Data excerpts:
++++++++
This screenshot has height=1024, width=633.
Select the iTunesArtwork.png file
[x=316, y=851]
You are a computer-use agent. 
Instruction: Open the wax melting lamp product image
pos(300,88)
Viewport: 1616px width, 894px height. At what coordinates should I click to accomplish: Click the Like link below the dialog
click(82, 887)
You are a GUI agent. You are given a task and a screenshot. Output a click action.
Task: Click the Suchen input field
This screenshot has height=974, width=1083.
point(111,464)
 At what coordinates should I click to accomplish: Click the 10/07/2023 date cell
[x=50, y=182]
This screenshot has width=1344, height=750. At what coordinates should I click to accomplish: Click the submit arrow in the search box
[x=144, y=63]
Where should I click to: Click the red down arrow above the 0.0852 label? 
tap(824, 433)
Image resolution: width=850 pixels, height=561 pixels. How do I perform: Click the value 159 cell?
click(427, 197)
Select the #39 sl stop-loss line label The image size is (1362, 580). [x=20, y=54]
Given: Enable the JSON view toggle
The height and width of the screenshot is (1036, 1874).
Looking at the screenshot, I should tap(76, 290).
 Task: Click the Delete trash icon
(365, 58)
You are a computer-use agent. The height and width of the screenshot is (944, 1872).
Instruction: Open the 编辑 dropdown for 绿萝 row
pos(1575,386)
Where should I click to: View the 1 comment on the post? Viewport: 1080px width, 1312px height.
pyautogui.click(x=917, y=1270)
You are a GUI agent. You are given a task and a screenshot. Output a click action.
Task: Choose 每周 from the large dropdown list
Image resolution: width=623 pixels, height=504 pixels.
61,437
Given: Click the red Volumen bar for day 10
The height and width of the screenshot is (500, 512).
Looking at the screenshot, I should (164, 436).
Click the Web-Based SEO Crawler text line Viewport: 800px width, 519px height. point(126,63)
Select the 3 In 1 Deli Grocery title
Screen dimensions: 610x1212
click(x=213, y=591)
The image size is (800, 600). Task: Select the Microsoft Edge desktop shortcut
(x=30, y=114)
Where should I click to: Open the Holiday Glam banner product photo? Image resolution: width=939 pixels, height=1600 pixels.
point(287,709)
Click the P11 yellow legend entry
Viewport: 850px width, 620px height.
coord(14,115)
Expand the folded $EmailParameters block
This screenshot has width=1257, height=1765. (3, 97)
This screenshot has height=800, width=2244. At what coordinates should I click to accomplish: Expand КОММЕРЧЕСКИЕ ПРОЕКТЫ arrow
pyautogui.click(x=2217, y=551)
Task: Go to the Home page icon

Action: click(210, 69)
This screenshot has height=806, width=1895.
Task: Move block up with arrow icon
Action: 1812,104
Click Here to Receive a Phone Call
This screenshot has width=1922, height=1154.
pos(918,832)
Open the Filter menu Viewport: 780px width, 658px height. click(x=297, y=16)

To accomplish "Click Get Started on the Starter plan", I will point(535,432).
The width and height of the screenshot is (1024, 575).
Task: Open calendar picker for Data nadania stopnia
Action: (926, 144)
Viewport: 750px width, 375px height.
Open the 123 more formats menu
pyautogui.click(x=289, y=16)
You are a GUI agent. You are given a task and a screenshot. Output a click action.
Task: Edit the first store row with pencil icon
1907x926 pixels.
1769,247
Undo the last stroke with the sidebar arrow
++++++++
| Aim of the task |
There is a line above that contains "Task: Go to the Home page icon". Copy it and all later lines through the last, exactly, and leave out the rest.

| Task response |
Task: Go to the Home page icon

Action: click(210, 69)
This screenshot has height=806, width=1895.
Task: Move block up with arrow icon
Action: 1812,104
Click Here to Receive a Phone Call
This screenshot has width=1922, height=1154.
pos(918,832)
Open the Filter menu Viewport: 780px width, 658px height. click(x=297, y=16)

To accomplish "Click Get Started on the Starter plan", I will point(535,432).
The width and height of the screenshot is (1024, 575).
Task: Open calendar picker for Data nadania stopnia
Action: (926, 144)
Viewport: 750px width, 375px height.
Open the 123 more formats menu
pyautogui.click(x=289, y=16)
You are a GUI agent. You are given a task and a screenshot. Output a click action.
Task: Edit the first store row with pencil icon
1907x926 pixels.
1769,247
Undo the last stroke with the sidebar arrow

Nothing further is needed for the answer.